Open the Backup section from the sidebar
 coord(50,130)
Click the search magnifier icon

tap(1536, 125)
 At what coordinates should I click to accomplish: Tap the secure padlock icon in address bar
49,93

--

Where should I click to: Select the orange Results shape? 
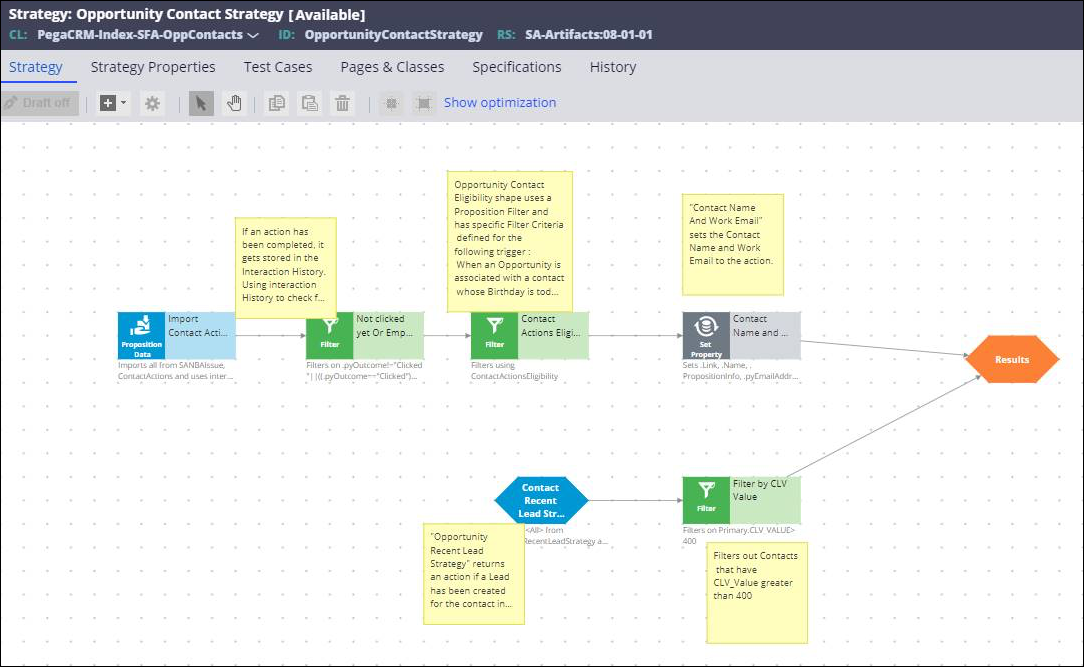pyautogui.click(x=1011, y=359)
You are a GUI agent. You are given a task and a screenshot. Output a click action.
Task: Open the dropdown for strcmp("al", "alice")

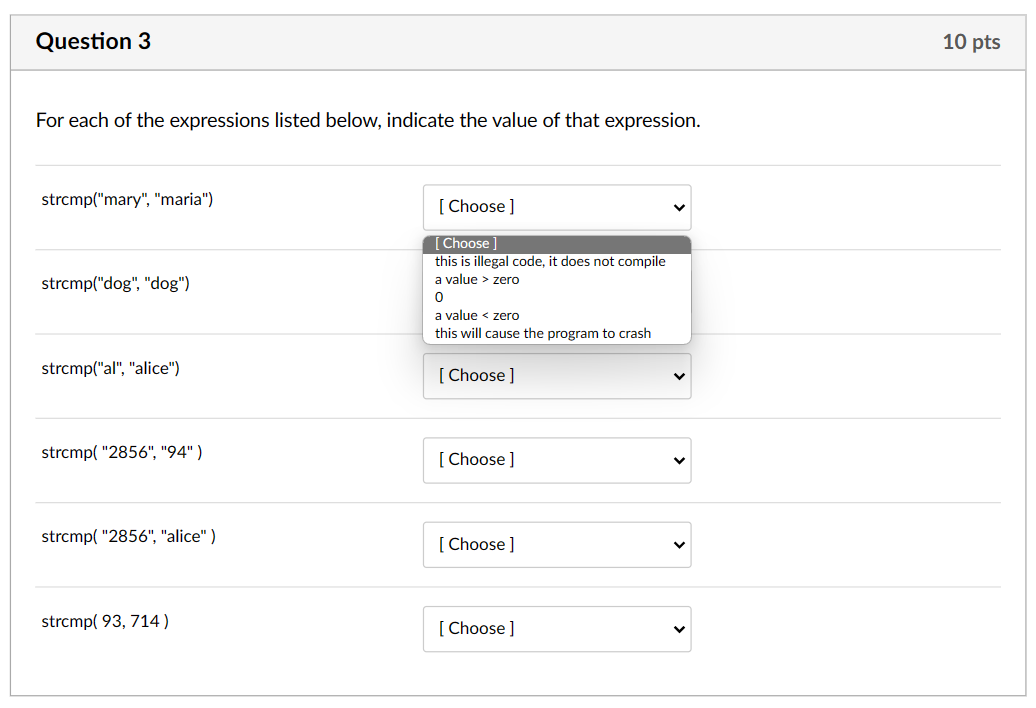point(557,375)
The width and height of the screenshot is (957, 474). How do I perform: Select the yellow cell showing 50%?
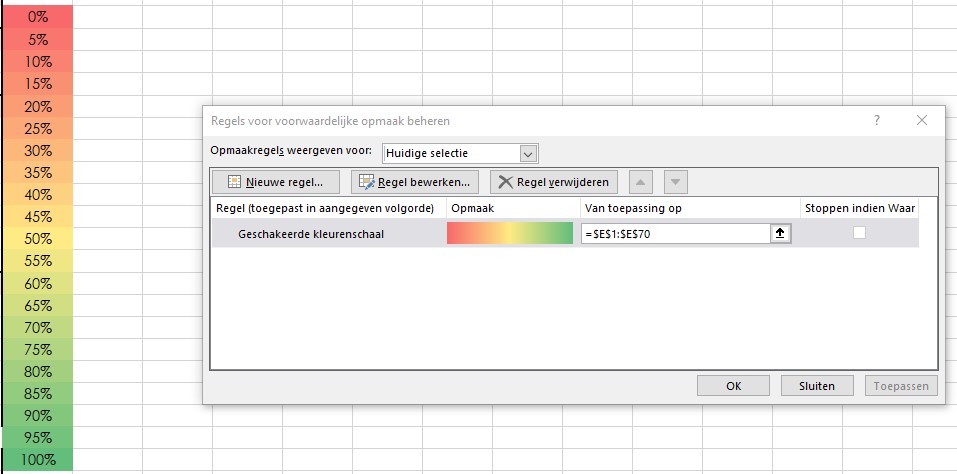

==

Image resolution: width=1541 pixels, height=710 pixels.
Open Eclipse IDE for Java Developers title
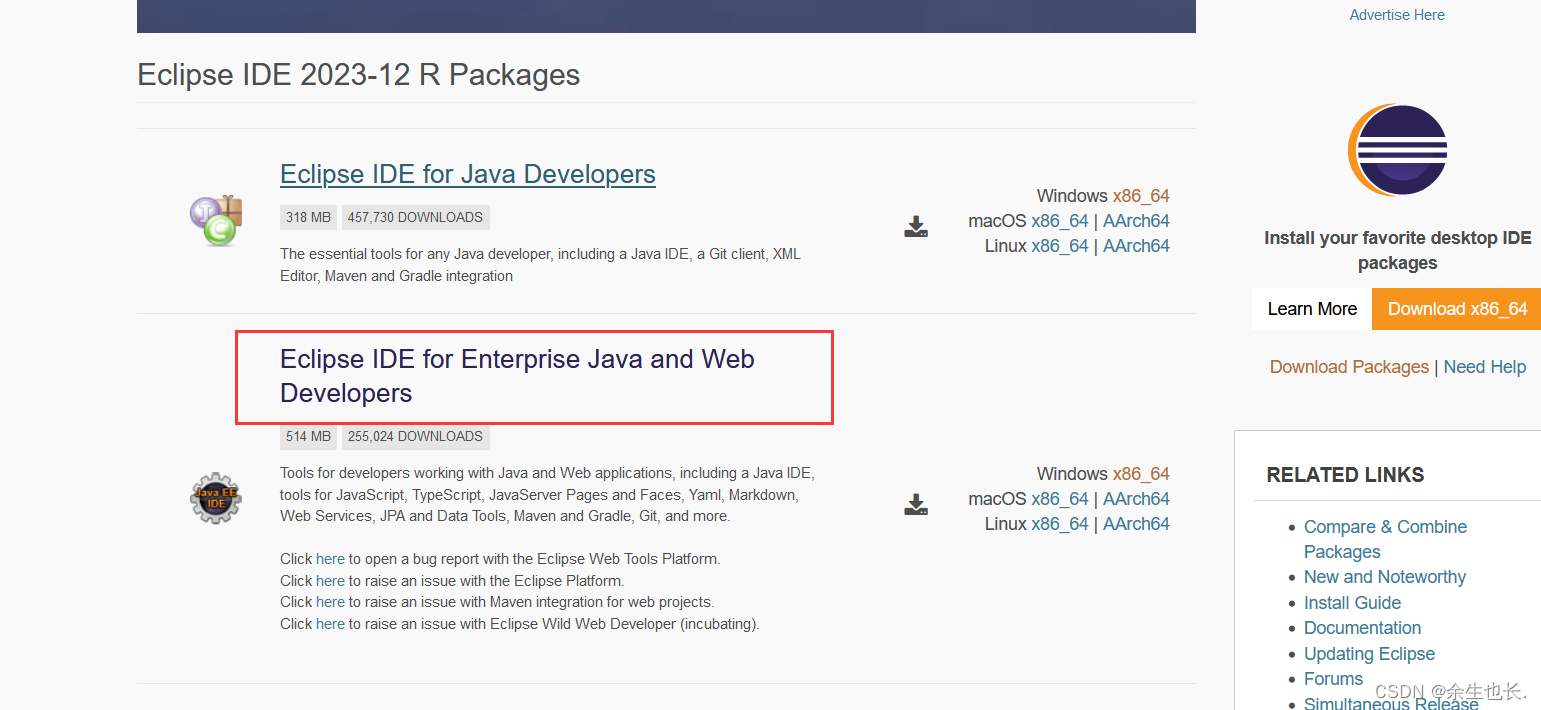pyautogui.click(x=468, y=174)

WHAT YOU WILL DO: Pictures excluded, give again exactly and only the lines of the material above from the line with "Task: Open the" through the line with "The width and".

WRITTEN ANSWER:
Task: Open the dropdown for strcmp("al", "alice")

point(557,375)
The width and height of the screenshot is (957, 474). How do I perform: Select the yellow cell showing 50%?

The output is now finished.